Use {{#commit-list}} to render a list of commits depending on certain patterns in the commit messages:

{{#each releases}}
  ### [{{title}}]({{href}})

  {{! List commits with `Breaking change: ` somewhere in the message }}
  {{#commit-list commits heading='### Breaking Changes' message='Breaking change: '}}
    - {{subject}} [`{{shorthash}}`]({{href}})
  {{/commit-list}}

  {{! List commits that add new features, but not those already listed above }}
  {{#commit-list commits heading='### New Features' message='feat: ' exclude='Breaking change: '}}
    - {{subject}} [`{{shorthash}}`]({{href}})
  {{/commit-list}}
{{/each}}

| Option | Description | | --------- | ----------- | | heading | A heading for the list, only renders if at least one commit matches | | message | A regex pattern to match against the entire commit message | | subject | A regex pattern to match against the commit subject only | | exclude | A regex pattern to exclude from the list – useful for avoiding listing commits more than once |

Replacing text

To insert links or other markup to PR titles and commit messages that appear in the log, use the replaceText option in your package.json:

{
  "name": "my-awesome-package",
  "auto-changelog": {
    "replaceText": {
      "(ABC-\\d+)": "[`$1`](https://issues.apache.org/jira/browse/$1)"
    }
  }
}

Here, any time a pattern like ABC-123 appears in your log, it will be replaced with a link to the relevant issue in Jira. Each pattern is applied using string.replace(new RegExp(key, 'g'), value).

Handlebars setup file

The --handlebars-setup options allows you to point to a file to add custom Handlebars helpers, for use in custom templates using --template. Paths are relative to the directory in which you run auto-changelog.
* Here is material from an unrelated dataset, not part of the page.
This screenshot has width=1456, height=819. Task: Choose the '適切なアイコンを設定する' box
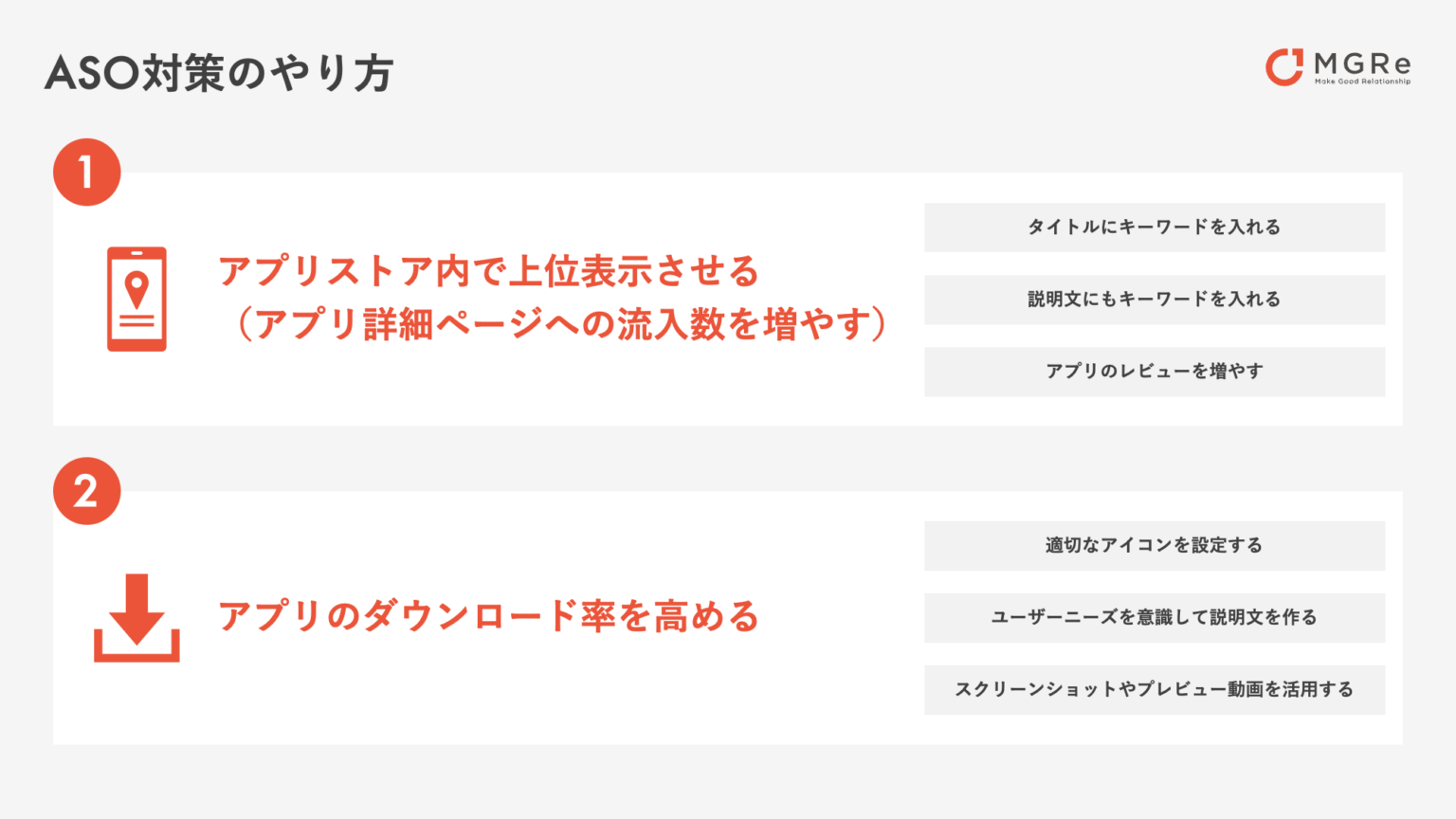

auto-changelog --handlebars-setup setup.js --template custom-template.hbs

// setup.js
module.exports = function (Handlebars) {
  Handlebars.registerHelper('custom', function (context, options) {
    return 'custom helpers!'
  })
}

// custom-template.hbs
Now you can use {{custom}}

FAQ

What’s a changelog?

See keepachangelog.com.

What does this do?

The command parses your git commit history and generates a changelog based on tagged versions, merged pull requests and closed issues. See a simple example in this very repo.

Why do I need it?

Because keeping a changelog can be tedious and difficult to get right. If you don’t have the patience for a hand-crafted, bespoke changelog then this makes keeping one rather easy. It also can be automated if you’re feeling extra lazy.